Miami Police Lack Policies

On Use of Force, U.S. Says

MIAMI -- The Miami Police Department needs stronger policies on how much force officers can use and what kinds of weapons they can carry, the Justice Department said yesterday.

The report found, among other things, that officers are allowed to carry high-velocity military rifles at work, often without supervisors' permission. It also said the department has failed to give clear guidance on what constitutes a reasonable use of force.

Police Chief John Timoney, a veteran manager of police departments in Philadelphia and New York who was brought in to Miami to shape up its force, said the department is conducting its own investigation and plans to retrain officers to adhere to new federal guidelines.

Eleven members of a special city police squad are being tried on federal corruption charges for allegedly planting guns at crime scenes and lying to cover up wrongful police actions in questionable shootings. The jury will begin deliberating next week.

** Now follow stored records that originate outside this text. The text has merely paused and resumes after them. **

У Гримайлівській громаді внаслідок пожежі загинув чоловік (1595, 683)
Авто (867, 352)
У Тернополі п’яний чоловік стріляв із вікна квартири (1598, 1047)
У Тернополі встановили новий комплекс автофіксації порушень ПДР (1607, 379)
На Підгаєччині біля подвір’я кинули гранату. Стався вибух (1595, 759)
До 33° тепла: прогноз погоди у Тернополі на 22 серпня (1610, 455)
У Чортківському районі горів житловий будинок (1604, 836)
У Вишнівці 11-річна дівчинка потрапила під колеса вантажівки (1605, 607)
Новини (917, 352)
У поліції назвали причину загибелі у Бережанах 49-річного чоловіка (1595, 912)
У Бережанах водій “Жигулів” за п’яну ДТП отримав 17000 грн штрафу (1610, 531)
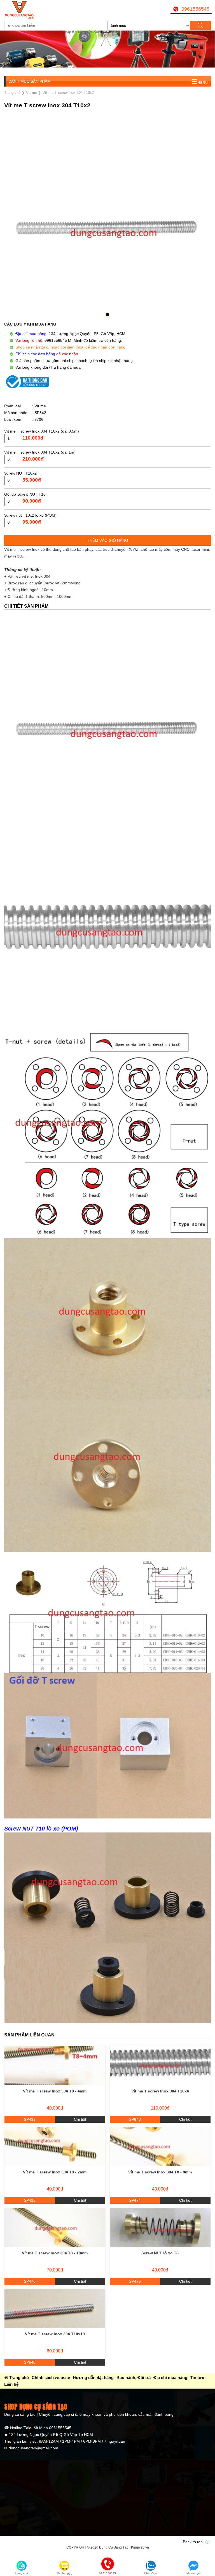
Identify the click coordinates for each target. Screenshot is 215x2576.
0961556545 (195, 9)
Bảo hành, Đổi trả (133, 2377)
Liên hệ (11, 2384)
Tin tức (197, 2377)
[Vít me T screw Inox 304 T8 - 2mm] (55, 2146)
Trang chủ (19, 2377)
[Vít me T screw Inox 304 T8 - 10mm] (55, 2227)
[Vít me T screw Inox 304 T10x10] (55, 2308)
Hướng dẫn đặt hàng (93, 2377)
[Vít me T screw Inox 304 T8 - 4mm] (55, 2065)
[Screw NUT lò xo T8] (160, 2227)
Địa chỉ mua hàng (170, 2377)
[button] (107, 314)
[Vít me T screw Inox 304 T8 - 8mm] (160, 2146)
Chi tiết (80, 2119)
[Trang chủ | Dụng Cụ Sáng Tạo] (40, 10)
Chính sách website (51, 2377)
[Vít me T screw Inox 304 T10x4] (160, 2065)
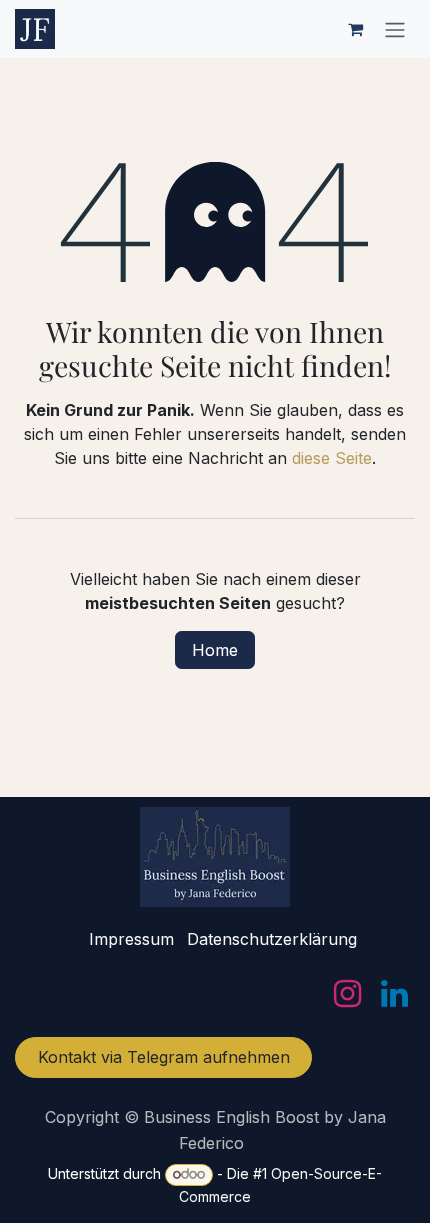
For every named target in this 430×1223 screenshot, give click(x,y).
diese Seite (332, 458)
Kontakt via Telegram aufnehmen (164, 1057)
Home (215, 650)
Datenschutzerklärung (272, 939)
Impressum (131, 939)
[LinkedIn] (394, 994)
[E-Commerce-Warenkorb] (355, 29)
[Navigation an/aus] (395, 29)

* NEW YORK -- Five men whose convictions were overturned in the highly publicized 1989 rape of a jogger in Central Park launched a $250 million legal claim against New York, arguing the city should pay for their "false arrest" and "malicious prosecution." The five, convicted as teenagers of beating and sexually assaulting the 28-year-old investment banker, say they were coerced by police and prosecutors into confessing. A judge last year overturned the convictions of the five, who spent between seven and 12 years in prison, after a confession by a serial rapist, backed up by DNA tests, that he alone attacked the woman.

* SAN FRANCISCO -- Christopher Boyce, whose Cold War spying was immortalized on film in "The Falcon and the Snowman," was released after more than a quarter-century in prison. Boyce was 22 when his father, a former FBI agent, helped him land a summer job as a clerk at TRW Inc. in Redondo Beach, Calif., where he had access to classified communications with CIA headquarters in Langley, Va. He smuggled some of the documents home and sold them to the Russian Embassy in Mexico City, taking in about $77,000 before he and childhood friend Andrew Daulton Lee, his courier, were caught in 1976. Boyce will be on parole until 2046, his original release date.

* YONKERS, N.Y. -- Flames spread through 11 low-rise apartment buildings, killing two people and forcing more than 100 others to flee as the fire gutted much of a city block. Officials said three people were hospitalized in critical condition.

* DES MOINES -- A day after community college president David England was arrested on drug charges, his wife, Donna, 49; daughter, Jessica, 22; and 16-year-old son turned themselves in to police. Officers seized harvested marijuana worth about $20,000, along with 72 plants, from the family's home.

* BROWNSVILLE, Tex. -- Three months before a destitute man and woman were charged with beheading their children, child-welfare workers concluded that the couple were making progress in creating a stable home for the youngsters and closed the case. Angela Camacho, 23, and her common-law husband, John Allen Rubio, 22, were arraigned Wednesday on murder charges after the bodies of their children, ages 3, 1, and 2 months, were found in their squalid apartment.